Énoncé:
Redimensionnez les données de la ligne contenant « Where should I click to: Submit » jusqu'à la ligne contenant « point(402,686) » incluse, en recopiant ces lignes en entier. Multipliez par 2 chaque coordonnée des réponses et arrondissez à l'entier, les demis vers le haut.

Données sources:
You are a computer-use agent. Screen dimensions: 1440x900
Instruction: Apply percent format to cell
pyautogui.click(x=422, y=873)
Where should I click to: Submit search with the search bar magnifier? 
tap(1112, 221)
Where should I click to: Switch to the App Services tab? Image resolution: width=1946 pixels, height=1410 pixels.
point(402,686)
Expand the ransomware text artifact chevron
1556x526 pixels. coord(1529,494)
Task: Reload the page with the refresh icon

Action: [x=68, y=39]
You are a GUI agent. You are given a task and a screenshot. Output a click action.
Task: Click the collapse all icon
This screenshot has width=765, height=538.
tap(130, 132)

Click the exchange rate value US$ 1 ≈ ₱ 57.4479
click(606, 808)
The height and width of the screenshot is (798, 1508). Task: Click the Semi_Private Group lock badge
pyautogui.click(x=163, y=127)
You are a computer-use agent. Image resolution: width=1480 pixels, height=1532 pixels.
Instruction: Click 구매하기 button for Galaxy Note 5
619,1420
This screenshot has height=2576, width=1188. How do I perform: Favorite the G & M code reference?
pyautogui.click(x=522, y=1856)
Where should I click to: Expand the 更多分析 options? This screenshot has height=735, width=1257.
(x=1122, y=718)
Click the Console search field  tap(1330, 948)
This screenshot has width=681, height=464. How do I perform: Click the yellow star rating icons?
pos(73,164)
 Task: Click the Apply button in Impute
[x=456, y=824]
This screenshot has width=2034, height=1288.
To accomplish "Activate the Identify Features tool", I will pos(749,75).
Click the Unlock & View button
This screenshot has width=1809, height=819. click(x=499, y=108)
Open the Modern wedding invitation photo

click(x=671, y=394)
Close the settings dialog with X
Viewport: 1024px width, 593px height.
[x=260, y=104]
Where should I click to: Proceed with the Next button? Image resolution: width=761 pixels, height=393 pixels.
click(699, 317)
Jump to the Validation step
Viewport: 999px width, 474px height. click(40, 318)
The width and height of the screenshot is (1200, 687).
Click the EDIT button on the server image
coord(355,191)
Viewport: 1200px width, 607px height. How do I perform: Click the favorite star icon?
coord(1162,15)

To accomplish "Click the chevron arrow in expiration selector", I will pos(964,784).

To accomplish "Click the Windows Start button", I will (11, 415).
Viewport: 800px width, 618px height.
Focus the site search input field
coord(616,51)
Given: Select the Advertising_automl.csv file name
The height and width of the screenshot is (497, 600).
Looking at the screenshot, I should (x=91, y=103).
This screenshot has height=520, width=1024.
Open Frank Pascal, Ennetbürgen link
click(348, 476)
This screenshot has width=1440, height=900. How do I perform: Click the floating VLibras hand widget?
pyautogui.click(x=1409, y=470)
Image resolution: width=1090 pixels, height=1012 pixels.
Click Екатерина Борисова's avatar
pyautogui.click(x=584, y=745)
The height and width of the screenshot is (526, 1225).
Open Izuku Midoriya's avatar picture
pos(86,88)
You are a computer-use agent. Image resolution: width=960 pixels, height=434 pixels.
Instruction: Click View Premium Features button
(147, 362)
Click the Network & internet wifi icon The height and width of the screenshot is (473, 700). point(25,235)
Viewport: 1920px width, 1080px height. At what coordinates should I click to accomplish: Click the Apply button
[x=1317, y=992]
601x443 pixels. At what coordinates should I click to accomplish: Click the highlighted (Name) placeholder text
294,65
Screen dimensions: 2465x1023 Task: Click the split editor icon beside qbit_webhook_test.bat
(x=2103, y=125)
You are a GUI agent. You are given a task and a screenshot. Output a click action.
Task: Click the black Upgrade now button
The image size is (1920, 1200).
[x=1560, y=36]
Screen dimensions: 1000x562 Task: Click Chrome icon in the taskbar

Résultat final:
Where should I click to: Submit search with the search bar magnifier? 
tap(2224, 442)
Where should I click to: Switch to the App Services tab? Image resolution: width=1946 pixels, height=1410 pixels.
point(804,1372)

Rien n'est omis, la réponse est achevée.